**Prompt:** All entries that follow are to be printed exactly as written.

**Dataset content:**

- Opening Delimiter -

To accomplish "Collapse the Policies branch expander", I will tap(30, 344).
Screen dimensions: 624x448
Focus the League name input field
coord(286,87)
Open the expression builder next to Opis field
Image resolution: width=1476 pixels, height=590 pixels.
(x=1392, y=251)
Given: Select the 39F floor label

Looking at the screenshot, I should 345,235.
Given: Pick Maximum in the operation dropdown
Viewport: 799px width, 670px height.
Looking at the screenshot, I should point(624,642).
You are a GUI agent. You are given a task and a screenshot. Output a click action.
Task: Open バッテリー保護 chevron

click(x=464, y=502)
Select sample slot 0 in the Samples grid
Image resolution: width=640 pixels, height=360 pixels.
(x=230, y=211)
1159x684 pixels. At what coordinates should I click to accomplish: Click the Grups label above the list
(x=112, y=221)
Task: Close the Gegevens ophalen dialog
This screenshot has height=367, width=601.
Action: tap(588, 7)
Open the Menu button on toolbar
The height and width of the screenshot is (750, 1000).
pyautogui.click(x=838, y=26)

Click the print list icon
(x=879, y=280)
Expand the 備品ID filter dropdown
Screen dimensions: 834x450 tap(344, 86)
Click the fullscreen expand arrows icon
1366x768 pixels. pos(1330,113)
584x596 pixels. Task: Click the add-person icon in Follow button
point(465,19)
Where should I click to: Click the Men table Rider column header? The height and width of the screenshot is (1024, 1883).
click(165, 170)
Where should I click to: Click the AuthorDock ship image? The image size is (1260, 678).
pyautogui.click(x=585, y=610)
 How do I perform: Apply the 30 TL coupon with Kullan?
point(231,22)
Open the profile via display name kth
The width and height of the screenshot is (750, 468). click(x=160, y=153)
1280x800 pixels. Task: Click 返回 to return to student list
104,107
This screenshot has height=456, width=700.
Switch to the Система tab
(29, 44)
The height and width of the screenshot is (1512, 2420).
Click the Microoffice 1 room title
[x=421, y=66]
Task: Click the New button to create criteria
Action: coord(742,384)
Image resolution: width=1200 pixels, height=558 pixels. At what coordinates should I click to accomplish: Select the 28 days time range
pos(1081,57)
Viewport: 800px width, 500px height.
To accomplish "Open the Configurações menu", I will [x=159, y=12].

- Closing Delimiter -

**Solution to the problem:**
To accomplish "Collapse the Policies branch expander", I will tap(30, 344).
Screen dimensions: 624x448
Focus the League name input field
coord(286,87)
Open the expression builder next to Opis field
Image resolution: width=1476 pixels, height=590 pixels.
(x=1392, y=251)
Given: Select the 39F floor label

Looking at the screenshot, I should 345,235.
Given: Pick Maximum in the operation dropdown
Viewport: 799px width, 670px height.
Looking at the screenshot, I should point(624,642).
You are a GUI agent. You are given a task and a screenshot. Output a click action.
Task: Open バッテリー保護 chevron

click(x=464, y=502)
Select sample slot 0 in the Samples grid
Image resolution: width=640 pixels, height=360 pixels.
(x=230, y=211)
1159x684 pixels. At what coordinates should I click to accomplish: Click the Grups label above the list
(x=112, y=221)
Task: Close the Gegevens ophalen dialog
This screenshot has height=367, width=601.
Action: tap(588, 7)
Open the Menu button on toolbar
The height and width of the screenshot is (750, 1000).
pyautogui.click(x=838, y=26)

Click the print list icon
(x=879, y=280)
Expand the 備品ID filter dropdown
Screen dimensions: 834x450 tap(344, 86)
Click the fullscreen expand arrows icon
1366x768 pixels. pos(1330,113)
584x596 pixels. Task: Click the add-person icon in Follow button
point(465,19)
Where should I click to: Click the Men table Rider column header? The height and width of the screenshot is (1024, 1883).
click(165, 170)
Where should I click to: Click the AuthorDock ship image? The image size is (1260, 678).
pyautogui.click(x=585, y=610)
 How do I perform: Apply the 30 TL coupon with Kullan?
point(231,22)
Open the profile via display name kth
The width and height of the screenshot is (750, 468). click(x=160, y=153)
1280x800 pixels. Task: Click 返回 to return to student list
104,107
This screenshot has height=456, width=700.
Switch to the Система tab
(29, 44)
The height and width of the screenshot is (1512, 2420).
Click the Microoffice 1 room title
[x=421, y=66]
Task: Click the New button to create criteria
Action: coord(742,384)
Image resolution: width=1200 pixels, height=558 pixels. At what coordinates should I click to accomplish: Select the 28 days time range
pos(1081,57)
Viewport: 800px width, 500px height.
To accomplish "Open the Configurações menu", I will [x=159, y=12].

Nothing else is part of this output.